Dale Bryk - NRDC's picture

Along with reaffirming his commitment to double down on America’s energy efficiency to help counter the worst effects of climate change, President Obama used last month’s State of the Union address to challenge Congress to act to ensure that our national policies fully support the nation’s transition to a clean energy economy.  

The president touted energy efficiency’s amazing success in his speech and the accompanying documents released by the White House, but there wasn’t time to list all the great energy-saving initiatives underway in the United States. Even so, much more work needs to be done to advance efficiency—our cheapest resource—and renewables like wind and solar, especially in Congress. And that begins with Congress renewing— and expanding—the clean energy tax incentives it let expire on December 31, while billions in subsidies continue to big polluters.

━━━

Exercise tasks:
1. Reproduce the part of the clean energy passage starting at "Along with reaffirming" and ending at "clean energy economy.".
2. In the clean energy passage, on what date did Congress let the clean energy tax incentives expire?

Information provided:
━━━

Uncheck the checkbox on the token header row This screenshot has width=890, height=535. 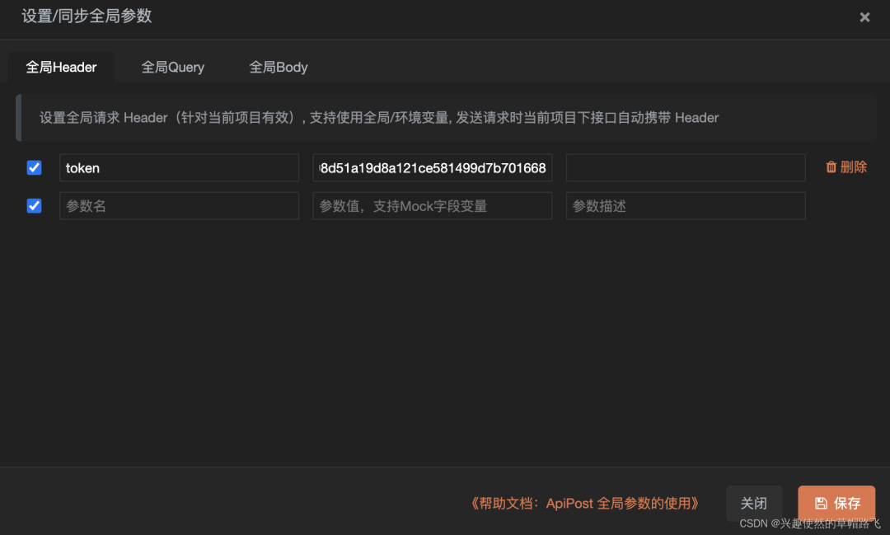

━━━

Answers below:
1.
Along with reaffirming his commitment to double down on America’s energy efficiency to help counter the worst effects of climate change, President Obama used last month’s State of the Union address to challenge Congress to act to ensure that our national policies fully support the nation’s transition to a clean energy economy.

2. December 31